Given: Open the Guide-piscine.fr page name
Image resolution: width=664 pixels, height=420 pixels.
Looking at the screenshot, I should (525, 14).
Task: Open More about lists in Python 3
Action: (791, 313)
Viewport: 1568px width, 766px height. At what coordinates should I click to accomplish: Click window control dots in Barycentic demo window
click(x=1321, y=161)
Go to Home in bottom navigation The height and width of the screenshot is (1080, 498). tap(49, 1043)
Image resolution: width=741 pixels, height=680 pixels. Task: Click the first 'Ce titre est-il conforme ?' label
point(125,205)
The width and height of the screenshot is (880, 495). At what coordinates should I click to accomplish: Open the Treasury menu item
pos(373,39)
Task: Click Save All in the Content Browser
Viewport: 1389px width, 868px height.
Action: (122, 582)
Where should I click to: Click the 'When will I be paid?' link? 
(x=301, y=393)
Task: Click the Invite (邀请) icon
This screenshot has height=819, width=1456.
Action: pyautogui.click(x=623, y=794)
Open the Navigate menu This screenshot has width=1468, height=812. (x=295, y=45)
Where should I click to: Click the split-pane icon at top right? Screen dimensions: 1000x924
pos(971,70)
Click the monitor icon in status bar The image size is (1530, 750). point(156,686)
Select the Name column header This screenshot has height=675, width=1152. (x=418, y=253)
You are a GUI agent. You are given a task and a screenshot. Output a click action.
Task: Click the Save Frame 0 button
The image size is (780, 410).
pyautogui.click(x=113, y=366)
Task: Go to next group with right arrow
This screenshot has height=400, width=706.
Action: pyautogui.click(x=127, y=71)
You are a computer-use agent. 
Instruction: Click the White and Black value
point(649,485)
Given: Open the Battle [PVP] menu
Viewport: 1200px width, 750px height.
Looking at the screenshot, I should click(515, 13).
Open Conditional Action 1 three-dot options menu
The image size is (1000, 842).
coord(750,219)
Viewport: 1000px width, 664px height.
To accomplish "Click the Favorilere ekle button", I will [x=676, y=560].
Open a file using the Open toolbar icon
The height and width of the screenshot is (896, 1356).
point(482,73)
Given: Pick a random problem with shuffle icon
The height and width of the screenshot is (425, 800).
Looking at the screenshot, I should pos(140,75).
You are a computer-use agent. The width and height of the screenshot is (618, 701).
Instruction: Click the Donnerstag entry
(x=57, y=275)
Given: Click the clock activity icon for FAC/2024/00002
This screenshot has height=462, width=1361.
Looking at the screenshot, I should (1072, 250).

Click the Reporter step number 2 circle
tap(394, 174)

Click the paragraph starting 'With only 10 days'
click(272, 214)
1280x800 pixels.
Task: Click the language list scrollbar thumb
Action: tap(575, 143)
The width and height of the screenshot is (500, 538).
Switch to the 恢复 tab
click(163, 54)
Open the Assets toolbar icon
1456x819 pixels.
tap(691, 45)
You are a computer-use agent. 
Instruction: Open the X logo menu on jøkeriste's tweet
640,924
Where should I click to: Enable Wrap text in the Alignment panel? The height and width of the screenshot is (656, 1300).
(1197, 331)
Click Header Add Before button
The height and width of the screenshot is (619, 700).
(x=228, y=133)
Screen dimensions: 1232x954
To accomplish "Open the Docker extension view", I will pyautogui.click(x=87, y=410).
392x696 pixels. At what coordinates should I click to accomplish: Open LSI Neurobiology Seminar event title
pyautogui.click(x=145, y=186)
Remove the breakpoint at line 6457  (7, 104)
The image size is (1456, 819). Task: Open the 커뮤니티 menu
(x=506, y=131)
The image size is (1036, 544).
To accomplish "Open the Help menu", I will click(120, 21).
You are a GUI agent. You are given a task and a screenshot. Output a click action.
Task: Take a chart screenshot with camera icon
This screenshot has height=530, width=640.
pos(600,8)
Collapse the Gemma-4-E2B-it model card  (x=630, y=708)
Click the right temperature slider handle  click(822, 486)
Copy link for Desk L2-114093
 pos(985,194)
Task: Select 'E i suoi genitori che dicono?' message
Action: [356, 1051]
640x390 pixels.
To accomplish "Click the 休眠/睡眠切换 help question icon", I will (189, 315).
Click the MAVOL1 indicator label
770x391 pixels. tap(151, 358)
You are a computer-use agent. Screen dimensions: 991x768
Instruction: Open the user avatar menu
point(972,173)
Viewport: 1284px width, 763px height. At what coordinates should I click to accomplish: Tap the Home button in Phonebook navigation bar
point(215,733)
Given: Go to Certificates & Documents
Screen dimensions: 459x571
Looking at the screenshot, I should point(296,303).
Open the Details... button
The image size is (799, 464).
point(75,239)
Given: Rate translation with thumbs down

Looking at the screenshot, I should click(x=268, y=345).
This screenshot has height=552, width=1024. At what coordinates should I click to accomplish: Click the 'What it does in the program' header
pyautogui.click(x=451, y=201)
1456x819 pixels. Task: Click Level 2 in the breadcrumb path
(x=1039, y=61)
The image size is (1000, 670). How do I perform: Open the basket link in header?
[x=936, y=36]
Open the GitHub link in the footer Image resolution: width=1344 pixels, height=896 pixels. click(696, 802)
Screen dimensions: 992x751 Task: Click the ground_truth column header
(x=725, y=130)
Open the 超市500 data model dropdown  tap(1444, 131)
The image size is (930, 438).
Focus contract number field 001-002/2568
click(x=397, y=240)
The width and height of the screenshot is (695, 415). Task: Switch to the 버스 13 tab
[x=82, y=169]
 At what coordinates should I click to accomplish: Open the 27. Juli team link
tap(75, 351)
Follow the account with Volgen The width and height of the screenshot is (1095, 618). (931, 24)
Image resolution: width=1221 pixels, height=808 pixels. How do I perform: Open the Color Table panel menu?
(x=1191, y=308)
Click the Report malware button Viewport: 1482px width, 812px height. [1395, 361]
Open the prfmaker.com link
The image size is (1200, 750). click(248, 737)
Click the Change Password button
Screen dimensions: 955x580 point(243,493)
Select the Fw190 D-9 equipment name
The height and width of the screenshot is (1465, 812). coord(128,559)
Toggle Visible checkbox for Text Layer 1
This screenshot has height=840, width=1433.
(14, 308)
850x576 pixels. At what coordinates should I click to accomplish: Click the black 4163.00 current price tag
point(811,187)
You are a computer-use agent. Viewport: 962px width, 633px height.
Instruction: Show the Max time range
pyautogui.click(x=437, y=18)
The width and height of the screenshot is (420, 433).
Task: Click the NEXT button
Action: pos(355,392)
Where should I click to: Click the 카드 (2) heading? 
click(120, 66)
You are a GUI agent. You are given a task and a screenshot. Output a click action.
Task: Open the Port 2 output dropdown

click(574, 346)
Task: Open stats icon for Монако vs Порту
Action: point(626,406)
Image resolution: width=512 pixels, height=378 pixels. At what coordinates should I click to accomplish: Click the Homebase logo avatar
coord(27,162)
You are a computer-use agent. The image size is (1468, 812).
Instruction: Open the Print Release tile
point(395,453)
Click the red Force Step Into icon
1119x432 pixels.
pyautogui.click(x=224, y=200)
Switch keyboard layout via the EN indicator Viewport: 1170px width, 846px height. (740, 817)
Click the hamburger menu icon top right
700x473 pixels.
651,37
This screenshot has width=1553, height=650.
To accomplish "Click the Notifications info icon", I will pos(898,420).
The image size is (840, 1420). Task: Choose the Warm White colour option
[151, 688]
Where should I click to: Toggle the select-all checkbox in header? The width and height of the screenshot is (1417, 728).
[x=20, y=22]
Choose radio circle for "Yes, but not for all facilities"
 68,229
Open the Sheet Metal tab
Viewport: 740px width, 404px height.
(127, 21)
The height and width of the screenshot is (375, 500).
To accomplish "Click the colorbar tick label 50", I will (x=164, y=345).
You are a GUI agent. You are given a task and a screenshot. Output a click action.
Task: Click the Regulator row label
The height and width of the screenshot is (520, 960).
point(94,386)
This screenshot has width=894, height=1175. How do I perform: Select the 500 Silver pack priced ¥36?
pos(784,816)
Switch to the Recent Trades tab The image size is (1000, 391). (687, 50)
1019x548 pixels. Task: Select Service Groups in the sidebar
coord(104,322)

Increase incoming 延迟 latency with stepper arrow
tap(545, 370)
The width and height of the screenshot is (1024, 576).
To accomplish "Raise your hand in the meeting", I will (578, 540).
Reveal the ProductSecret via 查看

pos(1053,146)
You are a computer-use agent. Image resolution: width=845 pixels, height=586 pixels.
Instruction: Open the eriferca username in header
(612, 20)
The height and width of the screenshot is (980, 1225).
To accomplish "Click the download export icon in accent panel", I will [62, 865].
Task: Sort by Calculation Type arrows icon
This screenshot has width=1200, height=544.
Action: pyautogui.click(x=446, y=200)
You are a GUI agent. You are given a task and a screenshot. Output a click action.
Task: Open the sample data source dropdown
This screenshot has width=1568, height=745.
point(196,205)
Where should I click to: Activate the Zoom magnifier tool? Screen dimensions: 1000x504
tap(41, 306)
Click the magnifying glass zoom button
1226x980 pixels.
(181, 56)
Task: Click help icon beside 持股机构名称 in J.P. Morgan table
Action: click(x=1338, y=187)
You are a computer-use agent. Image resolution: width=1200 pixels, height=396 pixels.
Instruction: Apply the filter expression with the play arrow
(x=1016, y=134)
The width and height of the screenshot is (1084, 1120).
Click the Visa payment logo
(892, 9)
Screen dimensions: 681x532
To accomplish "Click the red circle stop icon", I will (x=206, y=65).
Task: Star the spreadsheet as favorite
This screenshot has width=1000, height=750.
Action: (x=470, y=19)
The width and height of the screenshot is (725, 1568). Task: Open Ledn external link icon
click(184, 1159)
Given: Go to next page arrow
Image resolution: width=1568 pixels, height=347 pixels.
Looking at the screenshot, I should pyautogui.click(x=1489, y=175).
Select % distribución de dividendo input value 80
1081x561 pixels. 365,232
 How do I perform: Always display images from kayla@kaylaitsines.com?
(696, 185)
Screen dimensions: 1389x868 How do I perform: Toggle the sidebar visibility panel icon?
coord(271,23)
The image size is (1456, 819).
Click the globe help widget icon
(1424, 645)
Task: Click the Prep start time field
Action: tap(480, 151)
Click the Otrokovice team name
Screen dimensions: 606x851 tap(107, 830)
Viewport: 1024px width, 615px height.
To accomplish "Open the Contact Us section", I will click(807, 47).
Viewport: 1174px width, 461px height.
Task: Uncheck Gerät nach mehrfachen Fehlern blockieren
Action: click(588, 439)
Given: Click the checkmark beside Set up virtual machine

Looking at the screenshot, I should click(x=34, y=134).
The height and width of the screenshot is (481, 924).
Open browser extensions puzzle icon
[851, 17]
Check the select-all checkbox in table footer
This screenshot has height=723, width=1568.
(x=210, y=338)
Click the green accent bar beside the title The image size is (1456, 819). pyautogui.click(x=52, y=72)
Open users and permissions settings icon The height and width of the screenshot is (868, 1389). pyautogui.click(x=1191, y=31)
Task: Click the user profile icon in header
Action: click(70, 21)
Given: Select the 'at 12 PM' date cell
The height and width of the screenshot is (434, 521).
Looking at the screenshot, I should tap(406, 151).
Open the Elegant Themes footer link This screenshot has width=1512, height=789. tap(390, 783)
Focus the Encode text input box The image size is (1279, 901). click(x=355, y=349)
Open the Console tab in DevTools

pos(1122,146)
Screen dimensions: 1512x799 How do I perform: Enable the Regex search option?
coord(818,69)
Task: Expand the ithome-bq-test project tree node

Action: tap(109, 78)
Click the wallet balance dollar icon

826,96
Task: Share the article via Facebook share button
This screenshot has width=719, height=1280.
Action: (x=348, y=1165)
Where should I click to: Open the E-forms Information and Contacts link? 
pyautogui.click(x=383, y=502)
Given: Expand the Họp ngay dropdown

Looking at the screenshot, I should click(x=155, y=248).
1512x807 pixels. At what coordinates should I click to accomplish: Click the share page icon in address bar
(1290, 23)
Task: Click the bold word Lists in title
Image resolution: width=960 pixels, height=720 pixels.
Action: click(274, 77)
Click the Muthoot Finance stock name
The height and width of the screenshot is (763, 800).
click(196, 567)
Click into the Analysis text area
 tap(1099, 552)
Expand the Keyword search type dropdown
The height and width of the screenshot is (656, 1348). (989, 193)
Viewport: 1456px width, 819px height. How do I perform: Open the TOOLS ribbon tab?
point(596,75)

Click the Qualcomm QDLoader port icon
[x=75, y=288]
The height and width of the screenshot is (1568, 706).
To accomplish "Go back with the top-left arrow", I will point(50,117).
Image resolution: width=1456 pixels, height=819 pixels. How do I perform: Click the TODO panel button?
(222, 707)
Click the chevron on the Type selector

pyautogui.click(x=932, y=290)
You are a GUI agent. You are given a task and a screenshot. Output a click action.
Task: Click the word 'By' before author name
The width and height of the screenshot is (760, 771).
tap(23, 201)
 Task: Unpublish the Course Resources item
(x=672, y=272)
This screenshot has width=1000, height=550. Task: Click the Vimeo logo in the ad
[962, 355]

Work required: Reproduce the listing word for word, starting at its first line and stopping after the line that contains "coord(750,219)".

Full solution:
Given: Open the Guide-piscine.fr page name
Image resolution: width=664 pixels, height=420 pixels.
Looking at the screenshot, I should (525, 14).
Task: Open More about lists in Python 3
Action: (791, 313)
Viewport: 1568px width, 766px height. At what coordinates should I click to accomplish: Click window control dots in Barycentic demo window
click(x=1321, y=161)
Go to Home in bottom navigation The height and width of the screenshot is (1080, 498). tap(49, 1043)
Image resolution: width=741 pixels, height=680 pixels. Task: Click the first 'Ce titre est-il conforme ?' label
point(125,205)
The width and height of the screenshot is (880, 495). At what coordinates should I click to accomplish: Open the Treasury menu item
pos(373,39)
Task: Click Save All in the Content Browser
Viewport: 1389px width, 868px height.
Action: (122, 582)
Where should I click to: Click the 'When will I be paid?' link? 
(x=301, y=393)
Task: Click the Invite (邀请) icon
This screenshot has height=819, width=1456.
Action: pyautogui.click(x=623, y=794)
Open the Navigate menu This screenshot has width=1468, height=812. (x=295, y=45)
Where should I click to: Click the split-pane icon at top right? Screen dimensions: 1000x924
pos(971,70)
Click the monitor icon in status bar The image size is (1530, 750). point(156,686)
Select the Name column header This screenshot has height=675, width=1152. (x=418, y=253)
You are a GUI agent. You are given a task and a screenshot. Output a click action.
Task: Click the Save Frame 0 button
The image size is (780, 410).
pyautogui.click(x=113, y=366)
Task: Go to next group with right arrow
This screenshot has height=400, width=706.
Action: pyautogui.click(x=127, y=71)
You are a computer-use agent. 
Instruction: Click the White and Black value
point(649,485)
Given: Open the Battle [PVP] menu
Viewport: 1200px width, 750px height.
Looking at the screenshot, I should click(515, 13).
Open Conditional Action 1 three-dot options menu
The image size is (1000, 842).
coord(750,219)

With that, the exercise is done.